- **Your assignment**
Nothing in the listing below should change; retype it as is.

- **Provided data**
________________________________________
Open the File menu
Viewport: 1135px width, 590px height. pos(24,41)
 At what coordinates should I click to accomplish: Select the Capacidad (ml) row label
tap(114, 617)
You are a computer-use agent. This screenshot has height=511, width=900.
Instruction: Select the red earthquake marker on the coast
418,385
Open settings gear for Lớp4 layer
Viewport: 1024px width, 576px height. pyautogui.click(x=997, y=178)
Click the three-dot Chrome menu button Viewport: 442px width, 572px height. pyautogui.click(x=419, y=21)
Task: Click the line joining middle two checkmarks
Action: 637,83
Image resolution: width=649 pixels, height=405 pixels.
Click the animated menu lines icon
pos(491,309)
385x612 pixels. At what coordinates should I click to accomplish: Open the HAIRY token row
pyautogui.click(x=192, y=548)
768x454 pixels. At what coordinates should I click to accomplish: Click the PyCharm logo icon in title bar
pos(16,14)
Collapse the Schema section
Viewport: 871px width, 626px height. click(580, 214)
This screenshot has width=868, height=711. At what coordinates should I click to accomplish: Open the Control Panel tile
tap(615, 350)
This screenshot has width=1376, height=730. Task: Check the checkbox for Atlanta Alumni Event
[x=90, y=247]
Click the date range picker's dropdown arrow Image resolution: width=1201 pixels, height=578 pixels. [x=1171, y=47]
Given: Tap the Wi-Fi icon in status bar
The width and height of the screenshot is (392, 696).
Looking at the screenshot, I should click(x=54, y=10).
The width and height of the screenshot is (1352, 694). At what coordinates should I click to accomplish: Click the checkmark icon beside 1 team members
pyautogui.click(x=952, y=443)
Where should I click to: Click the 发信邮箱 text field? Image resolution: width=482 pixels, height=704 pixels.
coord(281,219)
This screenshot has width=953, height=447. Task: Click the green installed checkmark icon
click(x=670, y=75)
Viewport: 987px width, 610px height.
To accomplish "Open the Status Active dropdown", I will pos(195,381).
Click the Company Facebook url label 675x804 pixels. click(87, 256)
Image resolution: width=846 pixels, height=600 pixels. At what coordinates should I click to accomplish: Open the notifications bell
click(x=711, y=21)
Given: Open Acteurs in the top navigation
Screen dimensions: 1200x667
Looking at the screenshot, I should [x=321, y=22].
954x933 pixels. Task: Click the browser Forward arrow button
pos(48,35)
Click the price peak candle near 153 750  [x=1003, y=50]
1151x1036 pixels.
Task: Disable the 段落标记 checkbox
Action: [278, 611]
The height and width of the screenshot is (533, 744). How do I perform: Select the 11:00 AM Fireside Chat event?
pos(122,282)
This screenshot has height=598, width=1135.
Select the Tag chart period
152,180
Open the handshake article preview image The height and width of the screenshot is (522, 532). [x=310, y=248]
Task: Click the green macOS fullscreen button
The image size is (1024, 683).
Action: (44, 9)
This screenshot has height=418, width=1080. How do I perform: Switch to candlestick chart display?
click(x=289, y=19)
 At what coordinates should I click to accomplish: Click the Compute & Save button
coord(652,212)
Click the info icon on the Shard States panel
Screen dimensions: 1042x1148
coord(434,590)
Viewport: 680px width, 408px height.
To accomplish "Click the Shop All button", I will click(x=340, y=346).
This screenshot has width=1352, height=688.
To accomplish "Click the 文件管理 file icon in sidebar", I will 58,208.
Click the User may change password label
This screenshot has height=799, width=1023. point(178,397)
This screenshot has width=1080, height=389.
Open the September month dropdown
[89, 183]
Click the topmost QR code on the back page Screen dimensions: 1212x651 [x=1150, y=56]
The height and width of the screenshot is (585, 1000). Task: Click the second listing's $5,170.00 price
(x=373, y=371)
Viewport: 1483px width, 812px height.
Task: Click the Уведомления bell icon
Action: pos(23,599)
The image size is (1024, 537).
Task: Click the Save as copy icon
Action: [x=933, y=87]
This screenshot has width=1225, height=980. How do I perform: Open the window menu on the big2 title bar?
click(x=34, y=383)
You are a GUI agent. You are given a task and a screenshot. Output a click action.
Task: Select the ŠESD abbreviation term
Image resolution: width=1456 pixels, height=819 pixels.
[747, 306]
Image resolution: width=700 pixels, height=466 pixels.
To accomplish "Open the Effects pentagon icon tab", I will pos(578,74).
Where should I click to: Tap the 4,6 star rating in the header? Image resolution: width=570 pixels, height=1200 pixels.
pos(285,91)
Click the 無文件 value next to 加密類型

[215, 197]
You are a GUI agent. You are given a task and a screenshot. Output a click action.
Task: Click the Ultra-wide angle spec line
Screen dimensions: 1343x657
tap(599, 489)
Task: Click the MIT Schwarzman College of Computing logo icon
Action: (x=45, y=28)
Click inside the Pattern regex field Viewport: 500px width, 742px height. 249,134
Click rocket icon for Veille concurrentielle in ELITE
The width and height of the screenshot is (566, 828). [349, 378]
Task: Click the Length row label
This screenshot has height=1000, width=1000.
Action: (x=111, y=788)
________________________________________
- **Answer to this task**
Open the File menu
Viewport: 1135px width, 590px height. pos(24,41)
 At what coordinates should I click to accomplish: Select the Capacidad (ml) row label
tap(114, 617)
You are a computer-use agent. This screenshot has height=511, width=900.
Instruction: Select the red earthquake marker on the coast
418,385
Open settings gear for Lớp4 layer
Viewport: 1024px width, 576px height. pyautogui.click(x=997, y=178)
Click the three-dot Chrome menu button Viewport: 442px width, 572px height. pyautogui.click(x=419, y=21)
Task: Click the line joining middle two checkmarks
Action: 637,83
Image resolution: width=649 pixels, height=405 pixels.
Click the animated menu lines icon
pos(491,309)
385x612 pixels. At what coordinates should I click to accomplish: Open the HAIRY token row
pyautogui.click(x=192, y=548)
768x454 pixels. At what coordinates should I click to accomplish: Click the PyCharm logo icon in title bar
pos(16,14)
Collapse the Schema section
Viewport: 871px width, 626px height. click(580, 214)
This screenshot has width=868, height=711. At what coordinates should I click to accomplish: Open the Control Panel tile
tap(615, 350)
This screenshot has width=1376, height=730. Task: Check the checkbox for Atlanta Alumni Event
[x=90, y=247]
Click the date range picker's dropdown arrow Image resolution: width=1201 pixels, height=578 pixels. [x=1171, y=47]
Given: Tap the Wi-Fi icon in status bar
The width and height of the screenshot is (392, 696).
Looking at the screenshot, I should click(x=54, y=10).
The width and height of the screenshot is (1352, 694). At what coordinates should I click to accomplish: Click the checkmark icon beside 1 team members
pyautogui.click(x=952, y=443)
Where should I click to: Click the 发信邮箱 text field? Image resolution: width=482 pixels, height=704 pixels.
coord(281,219)
This screenshot has width=953, height=447. Task: Click the green installed checkmark icon
click(x=670, y=75)
Viewport: 987px width, 610px height.
To accomplish "Open the Status Active dropdown", I will pos(195,381).
Click the Company Facebook url label 675x804 pixels. click(87, 256)
Image resolution: width=846 pixels, height=600 pixels. At what coordinates should I click to accomplish: Open the notifications bell
click(x=711, y=21)
Given: Open Acteurs in the top navigation
Screen dimensions: 1200x667
Looking at the screenshot, I should [x=321, y=22].
954x933 pixels. Task: Click the browser Forward arrow button
pos(48,35)
Click the price peak candle near 153 750  [x=1003, y=50]
1151x1036 pixels.
Task: Disable the 段落标记 checkbox
Action: [278, 611]
The height and width of the screenshot is (533, 744). How do I perform: Select the 11:00 AM Fireside Chat event?
pos(122,282)
This screenshot has height=598, width=1135.
Select the Tag chart period
152,180
Open the handshake article preview image The height and width of the screenshot is (522, 532). [x=310, y=248]
Task: Click the green macOS fullscreen button
The image size is (1024, 683).
Action: (44, 9)
This screenshot has height=418, width=1080. How do I perform: Switch to candlestick chart display?
click(x=289, y=19)
 At what coordinates should I click to accomplish: Click the Compute & Save button
coord(652,212)
Click the info icon on the Shard States panel
Screen dimensions: 1042x1148
coord(434,590)
Viewport: 680px width, 408px height.
To accomplish "Click the Shop All button", I will click(x=340, y=346).
This screenshot has width=1352, height=688.
To accomplish "Click the 文件管理 file icon in sidebar", I will 58,208.
Click the User may change password label
This screenshot has height=799, width=1023. point(178,397)
This screenshot has width=1080, height=389.
Open the September month dropdown
[89, 183]
Click the topmost QR code on the back page Screen dimensions: 1212x651 [x=1150, y=56]
The height and width of the screenshot is (585, 1000). Task: Click the second listing's $5,170.00 price
(x=373, y=371)
Viewport: 1483px width, 812px height.
Task: Click the Уведомления bell icon
Action: pos(23,599)
The image size is (1024, 537).
Task: Click the Save as copy icon
Action: [x=933, y=87]
This screenshot has width=1225, height=980. How do I perform: Open the window menu on the big2 title bar?
click(x=34, y=383)
You are a GUI agent. You are given a task and a screenshot. Output a click action.
Task: Select the ŠESD abbreviation term
Image resolution: width=1456 pixels, height=819 pixels.
[747, 306]
Image resolution: width=700 pixels, height=466 pixels.
To accomplish "Open the Effects pentagon icon tab", I will pos(578,74).
Where should I click to: Tap the 4,6 star rating in the header? Image resolution: width=570 pixels, height=1200 pixels.
pos(285,91)
Click the 無文件 value next to 加密類型

[215, 197]
You are a GUI agent. You are given a task and a screenshot. Output a click action.
Task: Click the Ultra-wide angle spec line
Screen dimensions: 1343x657
tap(599, 489)
Task: Click the MIT Schwarzman College of Computing logo icon
Action: (x=45, y=28)
Click inside the Pattern regex field Viewport: 500px width, 742px height. 249,134
Click rocket icon for Veille concurrentielle in ELITE
The width and height of the screenshot is (566, 828). [349, 378]
Task: Click the Length row label
This screenshot has height=1000, width=1000.
Action: (x=111, y=788)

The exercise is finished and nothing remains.